The agenda of gender equality in public policies emerged during the 1990s, due to the political incidence of the feminist movement and to the presence of women in the World Forums of the United Nations.

Such forums were a suitable space to effect a critical analysis of the multiple discriminations and inequalities affecting women in the different scopes of their everyday life, including institutions such as the family and the State, and to agree on a coordinated action strategy.

Being aware of the important role played by States in social protection and inspired by the integration of new concepts of gender, as well as by the setting out of equality between men and women as the objective of public policies, they agreed to develop the institutionalization strategy of gender approach or gender mainstreaming[1].

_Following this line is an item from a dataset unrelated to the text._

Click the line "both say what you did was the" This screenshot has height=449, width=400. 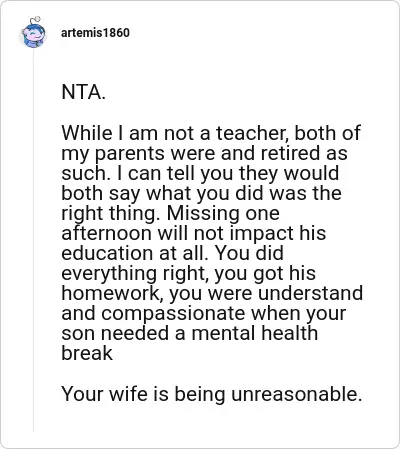point(201,194)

The application of this new strategy is related to a new interpretative framework denominated Gender in Development (GID,) which not only focuses on unequal relations between the sexes but also on the very structures generating inequality. This implies that the changes in gender relations require deep transformations of the existing structures. Therefore, it has been proposed to integrate gender in the mainstream. The objective of gender mainstreaming is to integrate the gender equality approach – not as a separate issue but in a cross-cutting way – in all policies, programmes, administrative and financial activities, and even in the institutional culture, so as to really contribute to a change in the situation of gender inequality.

To this purpose they promoted the creation of specialized mechanisms for gender approach (ministries, councils, and Women’s Institutions) that will be charged with the leadership of this process.

“The peculiarity of gender agendas in the region lies in their having anticipated the criticism to neo-liberalism, by asking for an active role of the State, which was about to withdraw.” (Guzmán and Montaño, 2012, 10.)

The incorporation of this strategy into the State generated multiple tensions and resistances because, among other reasons:

  • It criticizes the status quo, considering that the State has produced and reproduced the many dominations and discriminations of societies, thus also gender relations, which produce inequality and discrimination against women.
  • It makes the analysis of reality even more complex when it states that, beyond economic injustice, there is another injustice produced by gender inequality, which it locates at the same level of significance.
  • It expects to articulate the gender dimension with other dimensions such as class, ethnical-racial, sexual orientation, gender identity; in a State that is used to see itself on the basis of an ideal model represented by a male, white, heterosexual human being, coming from an ideal family (the nuclear family.)
  • It suggests the development of a new institutional culture and therefore it has an innovating and transforming nature.
  • It combines specificity with mainstreaming and inter-institutionality as opposed to the centralistic, sectoral, and hierarchical logic of the State, suggesting a new way of thinking, implementing, and evaluating public policies.
  • It requires the formulation and application of new instruments and the training of officials in the whole structure of the State so as to develop them.

To the tensions and resistances mentioned above it should be added that 40% of such mechanisms for gender equality in Latin America are not allotted high-level hierarchical positions, as recommended by the Beijing Platform for Action, and thus are not endowed with sufficient resources or authoritativeness to access the different scopes of decision and to influence all public policies.[2]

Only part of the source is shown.